Stored records:

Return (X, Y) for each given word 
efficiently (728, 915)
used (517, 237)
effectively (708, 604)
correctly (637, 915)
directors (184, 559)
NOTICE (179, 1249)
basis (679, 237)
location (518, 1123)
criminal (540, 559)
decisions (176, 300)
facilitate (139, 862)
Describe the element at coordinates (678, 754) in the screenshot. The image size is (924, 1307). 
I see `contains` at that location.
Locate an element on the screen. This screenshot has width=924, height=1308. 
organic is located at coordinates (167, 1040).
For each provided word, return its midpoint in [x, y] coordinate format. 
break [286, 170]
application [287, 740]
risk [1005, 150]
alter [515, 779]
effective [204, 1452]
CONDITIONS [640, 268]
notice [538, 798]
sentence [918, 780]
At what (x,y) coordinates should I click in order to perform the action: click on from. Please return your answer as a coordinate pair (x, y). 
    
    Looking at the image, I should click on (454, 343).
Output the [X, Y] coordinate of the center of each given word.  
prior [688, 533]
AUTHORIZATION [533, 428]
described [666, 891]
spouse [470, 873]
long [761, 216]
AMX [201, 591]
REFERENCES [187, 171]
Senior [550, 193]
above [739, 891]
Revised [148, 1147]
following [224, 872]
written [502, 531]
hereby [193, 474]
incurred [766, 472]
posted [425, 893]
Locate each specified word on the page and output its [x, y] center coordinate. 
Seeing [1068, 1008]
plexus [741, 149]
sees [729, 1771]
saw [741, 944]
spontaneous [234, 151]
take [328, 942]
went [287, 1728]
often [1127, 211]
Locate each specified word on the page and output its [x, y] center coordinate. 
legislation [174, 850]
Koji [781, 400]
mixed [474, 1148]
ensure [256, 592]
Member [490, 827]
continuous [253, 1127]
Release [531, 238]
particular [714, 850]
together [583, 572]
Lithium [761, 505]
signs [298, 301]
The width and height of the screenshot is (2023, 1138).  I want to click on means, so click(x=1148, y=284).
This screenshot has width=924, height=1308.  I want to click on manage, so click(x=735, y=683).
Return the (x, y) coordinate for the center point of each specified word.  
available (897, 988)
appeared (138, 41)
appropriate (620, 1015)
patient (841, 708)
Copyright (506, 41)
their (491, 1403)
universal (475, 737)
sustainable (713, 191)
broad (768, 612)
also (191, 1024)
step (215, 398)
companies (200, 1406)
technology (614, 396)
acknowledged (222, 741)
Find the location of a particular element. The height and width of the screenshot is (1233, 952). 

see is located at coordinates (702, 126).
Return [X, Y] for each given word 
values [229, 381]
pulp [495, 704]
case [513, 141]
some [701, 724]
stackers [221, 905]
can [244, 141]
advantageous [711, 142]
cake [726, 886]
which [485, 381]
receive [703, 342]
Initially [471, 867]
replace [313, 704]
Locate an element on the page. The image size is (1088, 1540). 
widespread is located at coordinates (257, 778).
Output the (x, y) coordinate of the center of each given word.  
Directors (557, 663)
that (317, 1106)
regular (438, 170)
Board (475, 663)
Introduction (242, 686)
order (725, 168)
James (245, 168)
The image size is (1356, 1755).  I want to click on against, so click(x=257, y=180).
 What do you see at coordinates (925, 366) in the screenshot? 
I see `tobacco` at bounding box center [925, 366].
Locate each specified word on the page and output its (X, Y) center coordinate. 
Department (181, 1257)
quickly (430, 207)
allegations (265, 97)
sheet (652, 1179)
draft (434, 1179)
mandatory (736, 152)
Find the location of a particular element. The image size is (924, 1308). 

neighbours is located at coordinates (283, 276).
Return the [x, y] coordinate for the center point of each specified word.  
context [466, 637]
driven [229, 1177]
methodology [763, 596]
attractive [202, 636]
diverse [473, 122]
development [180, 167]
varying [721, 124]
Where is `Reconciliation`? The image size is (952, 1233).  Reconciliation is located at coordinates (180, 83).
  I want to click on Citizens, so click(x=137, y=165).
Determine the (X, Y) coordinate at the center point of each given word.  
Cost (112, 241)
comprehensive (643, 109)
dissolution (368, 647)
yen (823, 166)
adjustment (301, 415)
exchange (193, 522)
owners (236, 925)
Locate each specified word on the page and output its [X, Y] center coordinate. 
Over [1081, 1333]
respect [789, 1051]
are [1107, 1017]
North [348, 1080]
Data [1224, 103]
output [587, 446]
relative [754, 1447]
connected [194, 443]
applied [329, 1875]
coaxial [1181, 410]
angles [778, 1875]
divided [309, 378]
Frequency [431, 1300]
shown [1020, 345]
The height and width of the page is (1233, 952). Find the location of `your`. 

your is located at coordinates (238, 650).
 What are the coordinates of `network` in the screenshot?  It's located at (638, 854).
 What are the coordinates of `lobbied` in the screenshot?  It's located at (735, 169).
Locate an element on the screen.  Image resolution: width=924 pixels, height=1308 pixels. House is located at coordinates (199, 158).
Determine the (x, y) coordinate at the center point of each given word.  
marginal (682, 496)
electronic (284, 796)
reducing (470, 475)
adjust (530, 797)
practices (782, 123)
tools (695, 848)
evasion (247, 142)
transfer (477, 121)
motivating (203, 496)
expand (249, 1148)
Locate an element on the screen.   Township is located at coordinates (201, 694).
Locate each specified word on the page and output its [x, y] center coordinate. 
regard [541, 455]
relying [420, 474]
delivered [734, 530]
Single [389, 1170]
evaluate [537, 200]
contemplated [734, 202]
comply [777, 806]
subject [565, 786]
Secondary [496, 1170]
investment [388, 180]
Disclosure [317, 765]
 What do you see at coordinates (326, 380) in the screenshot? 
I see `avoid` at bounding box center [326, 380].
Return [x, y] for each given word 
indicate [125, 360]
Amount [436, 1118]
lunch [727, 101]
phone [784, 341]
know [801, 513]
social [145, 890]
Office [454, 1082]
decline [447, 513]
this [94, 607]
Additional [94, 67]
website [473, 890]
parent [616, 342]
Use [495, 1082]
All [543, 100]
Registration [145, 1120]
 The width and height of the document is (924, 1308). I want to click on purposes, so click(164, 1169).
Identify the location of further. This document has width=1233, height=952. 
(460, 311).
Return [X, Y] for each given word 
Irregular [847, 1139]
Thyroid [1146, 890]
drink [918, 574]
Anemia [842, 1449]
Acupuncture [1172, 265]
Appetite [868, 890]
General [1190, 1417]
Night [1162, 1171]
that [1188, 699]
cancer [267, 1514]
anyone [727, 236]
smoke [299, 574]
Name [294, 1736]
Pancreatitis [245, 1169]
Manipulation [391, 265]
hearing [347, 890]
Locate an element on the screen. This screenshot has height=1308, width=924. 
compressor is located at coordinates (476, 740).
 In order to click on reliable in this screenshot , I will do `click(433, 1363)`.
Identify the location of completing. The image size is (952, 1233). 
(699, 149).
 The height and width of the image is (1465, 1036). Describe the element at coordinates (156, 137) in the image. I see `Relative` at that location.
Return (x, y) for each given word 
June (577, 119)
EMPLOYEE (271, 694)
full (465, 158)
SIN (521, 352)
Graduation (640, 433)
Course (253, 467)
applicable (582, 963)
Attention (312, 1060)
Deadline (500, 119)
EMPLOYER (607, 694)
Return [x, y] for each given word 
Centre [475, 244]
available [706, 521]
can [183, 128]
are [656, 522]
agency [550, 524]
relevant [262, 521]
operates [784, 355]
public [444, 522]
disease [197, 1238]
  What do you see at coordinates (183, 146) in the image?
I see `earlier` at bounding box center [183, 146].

OBJECTIVE:
Shift every coordinate number in the answers of the records above by -38, starting with the line that contains "written [502, 531]" and going on through the line that contains "signs [298, 301]". Write out each of those lines in full, including the ones without coordinates.

ANSWER TO THE TASK:
written [464, 493]
hereby [155, 436]
incurred [728, 434]
posted [387, 855]
Locate each specified word on the page and output its [x, y] center coordinate. 
Seeing [1030, 970]
plexus [703, 111]
sees [691, 1733]
saw [703, 906]
spontaneous [196, 113]
take [290, 904]
went [249, 1690]
often [1089, 173]
Locate each specified word on the page and output its [x, y] center coordinate. 
legislation [136, 812]
Koji [743, 362]
mixed [436, 1110]
ensure [218, 554]
Member [452, 789]
continuous [215, 1089]
Release [493, 200]
particular [676, 812]
together [545, 534]
Lithium [723, 467]
signs [260, 263]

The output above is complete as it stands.